Canada’s oil-rich province of Alberta is flirting with independence. The country’s prime minister hears echoes of Brexit.
Could Alberta leave Canada?
When Alberta’s premier, Danielle Smith, last week announced a referendum in October on whether the province should hold a binding vote for independence, Canada’s prime minister Mark Carney described the move as “a very dangerous bluff”. As a former governor of the Bank of England from 2013 to 2020, Carney said he knew the consequences such referendums could have.
“I saw first-hand what happened in the United Kingdom when the view was, ‘vote for this, it’ll be soft, and then we’ll negotiate’,” he said.
“They’re still, 10 years later, trying to undo what people didn’t think they were voting for, but what they ended up having.”
A former journalist who leads the right-wing United Conservative Party, Smith says she wants Alberta to remain part of Canada. But after a court blocked a straightforward referendum on independence despite a petition attracting enough signatures to put it on the ballot, she said Albertans should be able to choose to go ahead with such a vote.
The question put to the people on October 19th will be a complicated one, reflecting the fact that a petition for a referendum confirming Alberta’s place in Canada also gained enough signatures: “Should Alberta remain a province of Canada or should the Government of Alberta commence the legal process required under the Canadian Constitution to hold a binding provincial referendum on whether or not Alberta should separate from Canada?”
With a population of almost five million people, Alberta has the highest GDP per capita of any province, chiefly because its oil sands produce more than 80 per cent of Canada’s crude oil.

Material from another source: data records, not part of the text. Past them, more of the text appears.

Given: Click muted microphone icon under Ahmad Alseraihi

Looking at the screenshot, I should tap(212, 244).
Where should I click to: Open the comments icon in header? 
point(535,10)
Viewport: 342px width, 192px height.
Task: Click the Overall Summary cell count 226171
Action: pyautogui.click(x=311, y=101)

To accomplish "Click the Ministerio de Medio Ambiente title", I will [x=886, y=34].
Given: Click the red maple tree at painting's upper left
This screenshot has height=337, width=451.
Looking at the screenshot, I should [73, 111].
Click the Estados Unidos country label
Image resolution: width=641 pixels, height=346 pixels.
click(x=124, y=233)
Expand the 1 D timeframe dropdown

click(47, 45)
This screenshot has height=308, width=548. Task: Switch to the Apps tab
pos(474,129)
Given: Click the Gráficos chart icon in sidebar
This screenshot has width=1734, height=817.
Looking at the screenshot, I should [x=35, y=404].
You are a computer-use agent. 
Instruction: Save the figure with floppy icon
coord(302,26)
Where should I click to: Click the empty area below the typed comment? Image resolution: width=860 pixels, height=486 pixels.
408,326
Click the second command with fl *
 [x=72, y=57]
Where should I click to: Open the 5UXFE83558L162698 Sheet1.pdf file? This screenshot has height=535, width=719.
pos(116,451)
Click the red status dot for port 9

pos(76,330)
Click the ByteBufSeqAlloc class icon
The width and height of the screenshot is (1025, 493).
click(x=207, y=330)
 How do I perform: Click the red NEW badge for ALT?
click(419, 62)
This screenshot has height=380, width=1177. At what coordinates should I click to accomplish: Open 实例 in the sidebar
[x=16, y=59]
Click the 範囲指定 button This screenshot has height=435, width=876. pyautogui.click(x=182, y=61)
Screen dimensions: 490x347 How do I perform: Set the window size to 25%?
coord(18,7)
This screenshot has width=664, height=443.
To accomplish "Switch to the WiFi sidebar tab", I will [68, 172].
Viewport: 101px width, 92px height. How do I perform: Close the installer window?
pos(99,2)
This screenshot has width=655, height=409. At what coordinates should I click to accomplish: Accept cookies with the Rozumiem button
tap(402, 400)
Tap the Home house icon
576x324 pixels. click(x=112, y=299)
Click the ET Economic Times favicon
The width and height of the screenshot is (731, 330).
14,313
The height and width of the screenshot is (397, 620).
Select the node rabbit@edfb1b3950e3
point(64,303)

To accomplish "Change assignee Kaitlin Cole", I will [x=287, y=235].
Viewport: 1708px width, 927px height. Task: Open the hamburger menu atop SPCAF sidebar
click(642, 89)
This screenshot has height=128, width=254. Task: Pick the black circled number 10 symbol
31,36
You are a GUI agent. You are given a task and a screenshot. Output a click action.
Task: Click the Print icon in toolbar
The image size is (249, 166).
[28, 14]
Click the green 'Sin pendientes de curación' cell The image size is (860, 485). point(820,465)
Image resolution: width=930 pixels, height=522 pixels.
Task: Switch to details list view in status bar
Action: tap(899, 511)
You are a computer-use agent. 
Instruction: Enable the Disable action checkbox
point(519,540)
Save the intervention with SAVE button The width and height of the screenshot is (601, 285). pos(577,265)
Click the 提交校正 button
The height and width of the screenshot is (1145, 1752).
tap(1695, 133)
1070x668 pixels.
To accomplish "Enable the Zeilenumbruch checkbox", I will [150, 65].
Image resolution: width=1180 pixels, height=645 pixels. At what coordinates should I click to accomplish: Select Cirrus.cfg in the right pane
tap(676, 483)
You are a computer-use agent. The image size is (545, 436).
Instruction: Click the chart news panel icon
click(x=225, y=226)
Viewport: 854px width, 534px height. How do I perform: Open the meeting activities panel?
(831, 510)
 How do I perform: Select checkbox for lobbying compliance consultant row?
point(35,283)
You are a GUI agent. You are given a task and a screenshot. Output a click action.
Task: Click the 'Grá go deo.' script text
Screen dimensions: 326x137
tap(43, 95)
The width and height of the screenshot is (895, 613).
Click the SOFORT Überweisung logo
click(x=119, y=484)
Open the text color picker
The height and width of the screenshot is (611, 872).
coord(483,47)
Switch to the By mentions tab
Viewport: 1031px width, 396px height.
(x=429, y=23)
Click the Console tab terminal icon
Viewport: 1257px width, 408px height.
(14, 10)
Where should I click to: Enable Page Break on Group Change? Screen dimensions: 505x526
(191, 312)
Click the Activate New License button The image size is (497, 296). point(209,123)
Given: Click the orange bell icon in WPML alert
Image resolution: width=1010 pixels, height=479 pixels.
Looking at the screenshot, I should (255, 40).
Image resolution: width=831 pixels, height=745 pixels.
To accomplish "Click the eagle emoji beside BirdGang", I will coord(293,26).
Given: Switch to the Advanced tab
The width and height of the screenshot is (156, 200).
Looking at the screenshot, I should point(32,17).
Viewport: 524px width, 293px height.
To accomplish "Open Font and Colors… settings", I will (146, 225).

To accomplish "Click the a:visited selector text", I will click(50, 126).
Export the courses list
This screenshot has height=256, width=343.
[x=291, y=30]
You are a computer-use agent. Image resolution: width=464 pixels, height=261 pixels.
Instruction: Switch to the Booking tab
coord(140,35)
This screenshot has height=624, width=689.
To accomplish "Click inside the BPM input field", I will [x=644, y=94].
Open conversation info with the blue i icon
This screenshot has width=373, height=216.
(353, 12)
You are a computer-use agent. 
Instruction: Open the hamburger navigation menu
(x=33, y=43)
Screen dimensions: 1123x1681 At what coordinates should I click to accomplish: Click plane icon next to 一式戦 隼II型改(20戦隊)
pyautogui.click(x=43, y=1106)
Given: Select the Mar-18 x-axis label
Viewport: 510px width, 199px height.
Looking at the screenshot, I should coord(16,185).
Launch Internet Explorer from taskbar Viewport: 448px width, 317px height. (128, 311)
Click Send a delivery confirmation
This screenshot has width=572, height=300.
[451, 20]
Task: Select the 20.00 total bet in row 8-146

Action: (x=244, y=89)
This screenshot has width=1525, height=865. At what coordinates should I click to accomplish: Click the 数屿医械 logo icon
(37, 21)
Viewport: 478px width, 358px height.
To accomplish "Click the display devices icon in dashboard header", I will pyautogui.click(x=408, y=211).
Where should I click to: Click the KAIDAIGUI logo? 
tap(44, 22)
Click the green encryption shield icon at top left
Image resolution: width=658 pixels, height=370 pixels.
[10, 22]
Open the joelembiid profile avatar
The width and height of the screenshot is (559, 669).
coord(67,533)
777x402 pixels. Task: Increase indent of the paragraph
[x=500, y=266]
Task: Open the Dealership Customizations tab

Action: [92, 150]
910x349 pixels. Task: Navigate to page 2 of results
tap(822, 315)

The predominantly conservative province has long had a difficult relationship with Ottawa, particularly under Liberal administrations.
Tensions were especially high under Carney’s predecessor Justin Trudeau, whose policies to reduce carbon emissions were perceived as hostile to Alberta’s interests as an oil-producing region. Carney has taken a more conciliatory approach, signing a memorandum of understanding last November on the construction of a pipeline from Alberta to the Pacific.
A poll by the Angus Reid Institute this week found that 60 per cent of Albertans would vote No in October’s referendum compared with 35 per cent who would vote Yes, although half said they found the question confusing. Support for independence is lower, according to a CBC poll in late April that found 27 per cent would vote to leave Canada compared with 67 per cent who want to stay.
Even if October’s referendum passes, there are a number of hurdles in the way of holding a binding vote on independence. The court order blocking an independence referendum this year followed a challenge from the indigenous people from the First Nations who said they were not consulted.
Canada’s constitution recognises treaties agreed between the indigenous peoples and the British Crown before Alberta joined the Canadian Confederation in 1905. Grand Chief Trevor Mercredi of the Treaty 8 First Nations said Alberta should pause all preparations for the referendum until there was “meaningful consultation and engagement” with the indigenous peoples.
“Treaty No 8 was entered into with the Crown long before Alberta became a province. These sacred agreements cannot simply be ignored or politically worked around,” he said.
Canada could face another separatist referendum if the Parti Québécois, which is ahead in the polls, wins a provincial election later this year. The French-speaking province held two failed referendums on independence in 1980 and 1995 and party leader Paul St-Pierre Plamondon has promised that if he wins the election there will be a third.